Я вздрагиваю, ощутив на ягодицах прохладную мазь. Пальцы очерчивают каждую ссадину. Все волоски на коже встают дыбом. Я ежусь, как от холода, и сжимаю руками подушку.
Эта пытка куда более изощрённая, чем произошедшая парой часов ранее. Сладкая. Кусаю нижнюю губу, мучаясь от желания. Между ног влажно, капелька сползает по голому лобку на постель. Надеюсь, он не понимает моего состояния.
А я точно не понимаю его. Ни за что в жизни не поверну к нему голову и не посмотрю в его сторону, чтобы проверить. Лучше сгорю на месте.
Рука Сабурова перемещается с ягодиц к пояснице. Проходит по спине. Изучает. Словно ему интересно, какая я на ощупь. Плечи сводит, и я ими передёргиваю. Кожа становится гиперчувствительной, всё моё естество откликается на его близость.
Какая короткая память у тела. Боль забыта, а кости плавятся, отвечая на каждое его прикосновение.
— Серафима, — моё имя так странно звучит в его устах, я замираю, прислушиваясь, с трудом концентрируя внимание, — пока твой долг передо мной не погашен, ты моя собственность. Если данный факт для тебя не был ясен до этого момента.
Мне невдомёк, к чему эти слова. Сознание вяло продирается обратно наружу, будто я накурилась чем-то нелегальным.
Неожиданно он сжимает до боли мою шею сзади, заставляя оторвать голову от подушки и заглянуть в его глаза. Холодные. Яростные.
Переход от неги к боли резкий и разительный.
Смотрю на него ошарашенно, не понимая этой перемены.

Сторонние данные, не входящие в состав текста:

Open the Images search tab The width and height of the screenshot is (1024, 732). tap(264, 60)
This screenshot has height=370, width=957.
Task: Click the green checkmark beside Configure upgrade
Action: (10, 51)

— Если я ещё раз увижу тебя в компании постороннего мужчины, твой долг увеличится вдвое. И так будет каждый раз. А тебя будет ждать наказание.
Я хватаю воздух, как рыба, выброшенная на берег, и сказать в ответ ничего не могу. Пытаюсь найти в его глазах подсказку, которая объяснила бы его странное поведение, дала понять, чем обоснован наезд. Но мне совершенно невдомёк.
Это что, из-за того, что я обменялась парой слов с Та́ми? Да какая ему вообще разница? Он же решил, что я гожусь лишь в прислугу. Обслуживать его семейство. С чего я вдруг должна ограничивать своё общение? Даже если бы я осталась «девочкой» Айлы, мне не пришлось бы хранить кому-то верность.
— Ты про Та́ми? — хлопаю ресницами, в голову будто ваты напихали. — Не понимаю.
Сабуров ослабляет хватку. После такого захвата на шее наверняка останутся следы. Впился в меня как клещ.
— Он брат моего товарища, не создавай проблем ни себе, ни ему, — пояснение настолько исчерпывающее, что мне остаётся лишь гадать, как далеко он готов зайти.